Reclaiming the Mission of Salam: Transcendent Philosophy and the Human Journey Home

What does it really mean to say Assalamu’alaikum?

It is not a cultural pleasantry. It is not a polite ritual. It is a prayer—and a promise. Peace be upon you. Not upon an abstraction. Not upon “society” as a statistic. But upon you: the concrete human being standing before me—historical, vulnerable, anxious, hopeful, struggling.

Salam is always addressed to real existence.

This is precisely where Mullā Ṣadrā becomes profoundly relevant. His central metaphysical insight—the primacy of existence (ashālat al-wujūd)—insists that what is most real is not our concepts, but being itself. Existence precedes essence. Reality comes before definition.
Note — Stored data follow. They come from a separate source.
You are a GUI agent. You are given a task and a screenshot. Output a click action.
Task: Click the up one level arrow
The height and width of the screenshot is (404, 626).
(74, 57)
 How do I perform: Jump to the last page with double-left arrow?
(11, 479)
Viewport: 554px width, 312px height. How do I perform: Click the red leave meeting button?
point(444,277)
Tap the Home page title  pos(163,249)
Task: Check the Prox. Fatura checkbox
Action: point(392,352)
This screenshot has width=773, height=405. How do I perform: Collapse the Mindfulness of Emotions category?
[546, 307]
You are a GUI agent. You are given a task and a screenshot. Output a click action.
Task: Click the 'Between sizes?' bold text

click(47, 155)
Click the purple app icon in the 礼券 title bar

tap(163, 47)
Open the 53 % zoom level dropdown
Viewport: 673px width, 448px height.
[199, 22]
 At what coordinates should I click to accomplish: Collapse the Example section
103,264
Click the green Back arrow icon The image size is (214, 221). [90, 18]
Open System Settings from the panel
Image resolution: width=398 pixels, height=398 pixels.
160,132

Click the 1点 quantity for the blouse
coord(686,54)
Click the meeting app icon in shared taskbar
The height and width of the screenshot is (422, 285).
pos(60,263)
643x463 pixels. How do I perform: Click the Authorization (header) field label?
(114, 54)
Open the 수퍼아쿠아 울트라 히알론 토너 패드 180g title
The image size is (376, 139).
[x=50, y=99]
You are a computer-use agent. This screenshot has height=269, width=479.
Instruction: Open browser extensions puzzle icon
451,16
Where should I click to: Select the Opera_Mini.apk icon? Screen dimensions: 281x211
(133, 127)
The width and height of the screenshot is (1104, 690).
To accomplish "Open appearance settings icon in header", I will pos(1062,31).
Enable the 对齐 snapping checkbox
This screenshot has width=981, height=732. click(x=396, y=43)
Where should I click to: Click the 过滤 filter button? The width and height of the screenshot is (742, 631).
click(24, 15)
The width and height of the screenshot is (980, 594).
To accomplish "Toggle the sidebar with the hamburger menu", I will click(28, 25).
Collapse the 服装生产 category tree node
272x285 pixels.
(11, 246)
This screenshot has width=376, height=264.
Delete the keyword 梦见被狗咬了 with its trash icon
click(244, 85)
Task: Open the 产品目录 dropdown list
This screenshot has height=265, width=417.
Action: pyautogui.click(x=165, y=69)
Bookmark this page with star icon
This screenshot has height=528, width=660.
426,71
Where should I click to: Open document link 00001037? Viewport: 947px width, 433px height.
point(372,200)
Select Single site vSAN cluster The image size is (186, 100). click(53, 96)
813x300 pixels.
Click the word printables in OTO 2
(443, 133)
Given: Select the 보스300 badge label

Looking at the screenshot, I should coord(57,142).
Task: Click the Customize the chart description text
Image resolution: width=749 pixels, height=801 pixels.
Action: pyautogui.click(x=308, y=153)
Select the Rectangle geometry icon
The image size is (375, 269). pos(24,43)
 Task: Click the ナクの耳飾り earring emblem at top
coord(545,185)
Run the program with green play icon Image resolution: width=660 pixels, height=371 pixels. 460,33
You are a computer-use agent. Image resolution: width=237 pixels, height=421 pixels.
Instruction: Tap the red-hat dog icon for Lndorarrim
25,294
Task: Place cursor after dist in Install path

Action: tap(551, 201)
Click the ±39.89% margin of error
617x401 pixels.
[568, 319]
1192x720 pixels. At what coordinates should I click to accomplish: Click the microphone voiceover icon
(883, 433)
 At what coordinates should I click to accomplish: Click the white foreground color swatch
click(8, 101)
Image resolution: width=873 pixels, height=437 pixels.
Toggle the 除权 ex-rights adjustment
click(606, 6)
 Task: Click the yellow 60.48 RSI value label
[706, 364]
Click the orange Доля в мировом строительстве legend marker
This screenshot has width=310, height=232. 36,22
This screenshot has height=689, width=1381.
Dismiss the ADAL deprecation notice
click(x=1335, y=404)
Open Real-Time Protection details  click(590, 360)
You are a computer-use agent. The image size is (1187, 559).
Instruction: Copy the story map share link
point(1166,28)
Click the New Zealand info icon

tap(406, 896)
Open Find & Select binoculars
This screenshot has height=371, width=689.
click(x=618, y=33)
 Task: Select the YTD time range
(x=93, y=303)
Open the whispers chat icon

If that is true, then the mission of the khalifah—the steward, the bearer of peace—cannot be built upon imaginary “ideal societies” detached from lived experience. It must begin with human beings as they are: fragile yet luminous, restless yet capable of ascent.

Philosophy as a Journey, Not an Escape

Mullā Ṣadrā was not an ivory-tower thinker. In what he called Transcendent Philosophy (al-ikmah al-Muta‘āliyah), he integrated revelation, rational inquiry, and spiritual experience into a single vision. For him, thinking was never neutral. Philosophy was part of the soul’s journey.

In his monumental work, The Four Journeys (Asfār al-Arba‘ah), he maps human existence as a movement:

  • from creation toward God,
  • with God,
  • back to creation, and finally
  • guiding others toward God.

This is not mystical poetry detached from reality. It is a framework for responsibility. We are not meant to flee the world in search of private illumination. We are meant to return to it—bearing light.

True salam is not spiritual escapism. It is the courage to descend into reality.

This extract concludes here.